■ EXERCISE INSTRUCTIONS
Of all the lines in the entries below, give again exactly those starting at the line containing "Task: Click the 1,575 retweet count" and ending at the line containing "Click the diamond marker right of 61%", both ends included, and no others.

Data entries
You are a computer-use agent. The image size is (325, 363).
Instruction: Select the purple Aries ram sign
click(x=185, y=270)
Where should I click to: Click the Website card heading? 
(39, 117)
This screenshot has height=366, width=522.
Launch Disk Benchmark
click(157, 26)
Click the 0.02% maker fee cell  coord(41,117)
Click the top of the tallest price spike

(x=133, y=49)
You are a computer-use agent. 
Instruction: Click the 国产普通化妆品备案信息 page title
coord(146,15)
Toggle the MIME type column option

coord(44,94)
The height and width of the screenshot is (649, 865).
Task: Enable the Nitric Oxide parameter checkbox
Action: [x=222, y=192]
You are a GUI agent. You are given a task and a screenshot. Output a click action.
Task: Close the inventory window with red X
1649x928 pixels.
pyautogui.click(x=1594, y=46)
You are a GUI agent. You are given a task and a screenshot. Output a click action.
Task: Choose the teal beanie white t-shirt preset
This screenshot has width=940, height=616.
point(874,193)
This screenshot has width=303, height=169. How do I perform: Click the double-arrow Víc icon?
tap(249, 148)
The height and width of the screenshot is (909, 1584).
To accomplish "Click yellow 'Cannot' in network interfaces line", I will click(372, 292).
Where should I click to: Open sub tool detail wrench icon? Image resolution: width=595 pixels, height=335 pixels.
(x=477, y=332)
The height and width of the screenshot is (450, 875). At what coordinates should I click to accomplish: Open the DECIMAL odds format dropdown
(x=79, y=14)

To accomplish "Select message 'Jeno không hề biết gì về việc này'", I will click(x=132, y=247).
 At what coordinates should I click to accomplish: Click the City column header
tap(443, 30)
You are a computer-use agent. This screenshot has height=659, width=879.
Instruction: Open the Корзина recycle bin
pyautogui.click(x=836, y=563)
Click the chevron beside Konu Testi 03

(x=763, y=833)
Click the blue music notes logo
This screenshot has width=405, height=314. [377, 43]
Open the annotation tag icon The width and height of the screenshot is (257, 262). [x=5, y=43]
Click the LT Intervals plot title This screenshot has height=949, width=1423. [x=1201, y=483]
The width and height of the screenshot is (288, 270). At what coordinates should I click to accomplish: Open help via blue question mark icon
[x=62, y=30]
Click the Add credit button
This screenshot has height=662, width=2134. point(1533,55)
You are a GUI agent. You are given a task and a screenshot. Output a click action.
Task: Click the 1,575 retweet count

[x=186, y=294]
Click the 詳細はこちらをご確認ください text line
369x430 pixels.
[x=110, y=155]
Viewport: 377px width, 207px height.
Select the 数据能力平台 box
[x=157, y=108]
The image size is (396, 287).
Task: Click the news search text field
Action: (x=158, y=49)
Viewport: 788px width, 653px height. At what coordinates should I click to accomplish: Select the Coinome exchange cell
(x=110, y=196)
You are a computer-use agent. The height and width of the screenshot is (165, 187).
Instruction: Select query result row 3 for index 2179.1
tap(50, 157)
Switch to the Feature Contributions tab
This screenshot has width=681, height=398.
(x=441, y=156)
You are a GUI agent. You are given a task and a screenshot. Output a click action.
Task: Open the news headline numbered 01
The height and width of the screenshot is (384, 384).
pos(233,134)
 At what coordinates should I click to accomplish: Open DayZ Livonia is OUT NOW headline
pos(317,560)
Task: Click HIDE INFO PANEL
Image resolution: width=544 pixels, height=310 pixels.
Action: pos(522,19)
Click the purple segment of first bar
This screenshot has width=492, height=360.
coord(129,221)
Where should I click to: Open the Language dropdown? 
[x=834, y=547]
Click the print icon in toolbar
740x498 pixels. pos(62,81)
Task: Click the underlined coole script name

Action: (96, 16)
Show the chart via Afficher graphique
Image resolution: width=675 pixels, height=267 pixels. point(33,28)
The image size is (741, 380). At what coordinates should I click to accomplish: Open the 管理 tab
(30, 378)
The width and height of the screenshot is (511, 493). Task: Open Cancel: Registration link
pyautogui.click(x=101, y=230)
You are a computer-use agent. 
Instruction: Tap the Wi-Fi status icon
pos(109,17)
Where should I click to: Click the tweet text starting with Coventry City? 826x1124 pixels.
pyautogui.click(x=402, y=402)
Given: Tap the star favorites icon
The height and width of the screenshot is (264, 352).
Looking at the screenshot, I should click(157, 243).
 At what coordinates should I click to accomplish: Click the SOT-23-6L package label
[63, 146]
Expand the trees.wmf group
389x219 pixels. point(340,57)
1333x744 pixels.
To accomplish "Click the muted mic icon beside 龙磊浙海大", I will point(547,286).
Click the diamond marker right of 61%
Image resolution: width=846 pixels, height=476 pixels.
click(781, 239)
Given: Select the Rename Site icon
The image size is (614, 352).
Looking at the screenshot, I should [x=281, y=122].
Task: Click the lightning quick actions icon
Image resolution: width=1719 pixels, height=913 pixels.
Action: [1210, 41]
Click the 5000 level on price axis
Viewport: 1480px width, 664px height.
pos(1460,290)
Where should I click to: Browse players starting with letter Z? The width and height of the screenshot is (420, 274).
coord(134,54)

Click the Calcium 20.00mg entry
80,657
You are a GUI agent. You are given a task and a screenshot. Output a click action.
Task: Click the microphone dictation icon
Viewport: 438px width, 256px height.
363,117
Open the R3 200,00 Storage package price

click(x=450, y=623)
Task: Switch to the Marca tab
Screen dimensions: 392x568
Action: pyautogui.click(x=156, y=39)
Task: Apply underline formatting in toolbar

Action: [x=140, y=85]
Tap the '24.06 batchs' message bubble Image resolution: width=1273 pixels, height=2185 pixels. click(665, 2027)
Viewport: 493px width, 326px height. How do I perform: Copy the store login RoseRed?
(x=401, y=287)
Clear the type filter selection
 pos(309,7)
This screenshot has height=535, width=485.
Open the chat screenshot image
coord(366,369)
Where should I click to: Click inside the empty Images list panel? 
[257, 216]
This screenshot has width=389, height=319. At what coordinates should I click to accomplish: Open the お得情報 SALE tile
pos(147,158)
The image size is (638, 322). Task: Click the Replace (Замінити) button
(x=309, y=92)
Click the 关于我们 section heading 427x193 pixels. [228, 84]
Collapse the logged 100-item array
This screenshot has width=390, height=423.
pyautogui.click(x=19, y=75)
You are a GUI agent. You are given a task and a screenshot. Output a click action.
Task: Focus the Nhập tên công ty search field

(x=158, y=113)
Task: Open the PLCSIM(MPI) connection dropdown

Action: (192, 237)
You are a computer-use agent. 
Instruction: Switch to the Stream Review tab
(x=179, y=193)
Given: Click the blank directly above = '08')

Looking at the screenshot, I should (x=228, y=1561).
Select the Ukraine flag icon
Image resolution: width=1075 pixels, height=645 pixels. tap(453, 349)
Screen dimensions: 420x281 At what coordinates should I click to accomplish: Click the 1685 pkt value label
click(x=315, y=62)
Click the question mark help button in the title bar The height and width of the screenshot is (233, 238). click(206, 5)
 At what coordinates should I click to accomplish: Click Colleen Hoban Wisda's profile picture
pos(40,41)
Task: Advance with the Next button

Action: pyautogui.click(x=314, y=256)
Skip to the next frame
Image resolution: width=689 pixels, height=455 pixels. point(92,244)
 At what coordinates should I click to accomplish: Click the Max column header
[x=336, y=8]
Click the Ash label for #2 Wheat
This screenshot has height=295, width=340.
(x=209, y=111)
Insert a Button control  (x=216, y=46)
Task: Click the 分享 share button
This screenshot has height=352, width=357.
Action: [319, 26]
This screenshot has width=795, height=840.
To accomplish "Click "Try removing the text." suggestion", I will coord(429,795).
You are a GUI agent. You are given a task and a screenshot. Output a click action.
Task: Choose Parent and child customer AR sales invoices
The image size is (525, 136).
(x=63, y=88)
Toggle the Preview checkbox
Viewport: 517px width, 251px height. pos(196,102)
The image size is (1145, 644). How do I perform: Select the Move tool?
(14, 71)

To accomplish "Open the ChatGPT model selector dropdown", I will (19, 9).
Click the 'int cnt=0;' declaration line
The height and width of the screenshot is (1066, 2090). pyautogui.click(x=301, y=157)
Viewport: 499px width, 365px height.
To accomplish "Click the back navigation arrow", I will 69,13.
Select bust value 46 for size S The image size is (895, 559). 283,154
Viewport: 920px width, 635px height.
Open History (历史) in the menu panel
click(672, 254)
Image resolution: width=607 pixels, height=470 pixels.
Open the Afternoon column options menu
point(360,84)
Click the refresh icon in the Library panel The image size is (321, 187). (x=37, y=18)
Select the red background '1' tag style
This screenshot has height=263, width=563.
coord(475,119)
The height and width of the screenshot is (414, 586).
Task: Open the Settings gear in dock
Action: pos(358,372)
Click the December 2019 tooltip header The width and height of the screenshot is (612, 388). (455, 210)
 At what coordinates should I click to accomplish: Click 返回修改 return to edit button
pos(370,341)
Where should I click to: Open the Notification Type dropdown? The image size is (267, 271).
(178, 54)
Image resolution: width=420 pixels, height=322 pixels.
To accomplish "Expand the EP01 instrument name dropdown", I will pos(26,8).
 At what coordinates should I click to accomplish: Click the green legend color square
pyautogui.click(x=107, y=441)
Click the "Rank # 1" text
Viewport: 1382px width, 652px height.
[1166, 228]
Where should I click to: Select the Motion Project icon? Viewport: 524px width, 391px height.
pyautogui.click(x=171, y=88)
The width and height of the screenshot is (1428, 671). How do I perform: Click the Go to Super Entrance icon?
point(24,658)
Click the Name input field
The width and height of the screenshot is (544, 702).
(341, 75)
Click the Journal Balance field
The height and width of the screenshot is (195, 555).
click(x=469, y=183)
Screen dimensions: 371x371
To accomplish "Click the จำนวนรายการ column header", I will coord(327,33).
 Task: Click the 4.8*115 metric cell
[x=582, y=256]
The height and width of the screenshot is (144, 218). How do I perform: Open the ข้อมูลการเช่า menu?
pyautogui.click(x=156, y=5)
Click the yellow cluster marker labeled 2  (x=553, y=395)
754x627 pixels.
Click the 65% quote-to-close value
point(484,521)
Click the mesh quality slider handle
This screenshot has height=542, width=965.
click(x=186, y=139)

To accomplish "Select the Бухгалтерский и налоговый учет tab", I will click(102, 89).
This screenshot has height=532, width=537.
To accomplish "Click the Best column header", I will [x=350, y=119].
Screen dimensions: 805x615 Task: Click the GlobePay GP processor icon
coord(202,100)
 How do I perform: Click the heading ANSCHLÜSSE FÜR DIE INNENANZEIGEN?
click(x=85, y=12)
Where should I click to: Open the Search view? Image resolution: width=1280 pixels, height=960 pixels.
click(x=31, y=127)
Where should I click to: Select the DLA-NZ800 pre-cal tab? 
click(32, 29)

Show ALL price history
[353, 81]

■ WRITTEN RESPONSE
Task: Click the 1,575 retweet count

[x=186, y=294]
Click the 詳細はこちらをご確認ください text line
369x430 pixels.
[x=110, y=155]
Viewport: 377px width, 207px height.
Select the 数据能力平台 box
[x=157, y=108]
The image size is (396, 287).
Task: Click the news search text field
Action: (x=158, y=49)
Viewport: 788px width, 653px height. At what coordinates should I click to accomplish: Select the Coinome exchange cell
(x=110, y=196)
You are a computer-use agent. The height and width of the screenshot is (165, 187).
Instruction: Select query result row 3 for index 2179.1
tap(50, 157)
Switch to the Feature Contributions tab
This screenshot has width=681, height=398.
(x=441, y=156)
You are a GUI agent. You are given a task and a screenshot. Output a click action.
Task: Open the news headline numbered 01
The height and width of the screenshot is (384, 384).
pos(233,134)
 At what coordinates should I click to accomplish: Open DayZ Livonia is OUT NOW headline
pos(317,560)
Task: Click HIDE INFO PANEL
Image resolution: width=544 pixels, height=310 pixels.
Action: pos(522,19)
Click the purple segment of first bar
This screenshot has width=492, height=360.
coord(129,221)
Where should I click to: Open the Language dropdown? 
[x=834, y=547]
Click the print icon in toolbar
740x498 pixels. pos(62,81)
Task: Click the underlined coole script name

Action: (96, 16)
Show the chart via Afficher graphique
Image resolution: width=675 pixels, height=267 pixels. point(33,28)
The image size is (741, 380). At what coordinates should I click to accomplish: Open the 管理 tab
(30, 378)
The width and height of the screenshot is (511, 493). Task: Open Cancel: Registration link
pyautogui.click(x=101, y=230)
You are a computer-use agent. 
Instruction: Tap the Wi-Fi status icon
pos(109,17)
Where should I click to: Click the tweet text starting with Coventry City? 826x1124 pixels.
pyautogui.click(x=402, y=402)
Given: Tap the star favorites icon
The height and width of the screenshot is (264, 352).
Looking at the screenshot, I should click(157, 243).
 At what coordinates should I click to accomplish: Click the SOT-23-6L package label
[63, 146]
Expand the trees.wmf group
389x219 pixels. point(340,57)
1333x744 pixels.
To accomplish "Click the muted mic icon beside 龙磊浙海大", I will point(547,286).
Click the diamond marker right of 61%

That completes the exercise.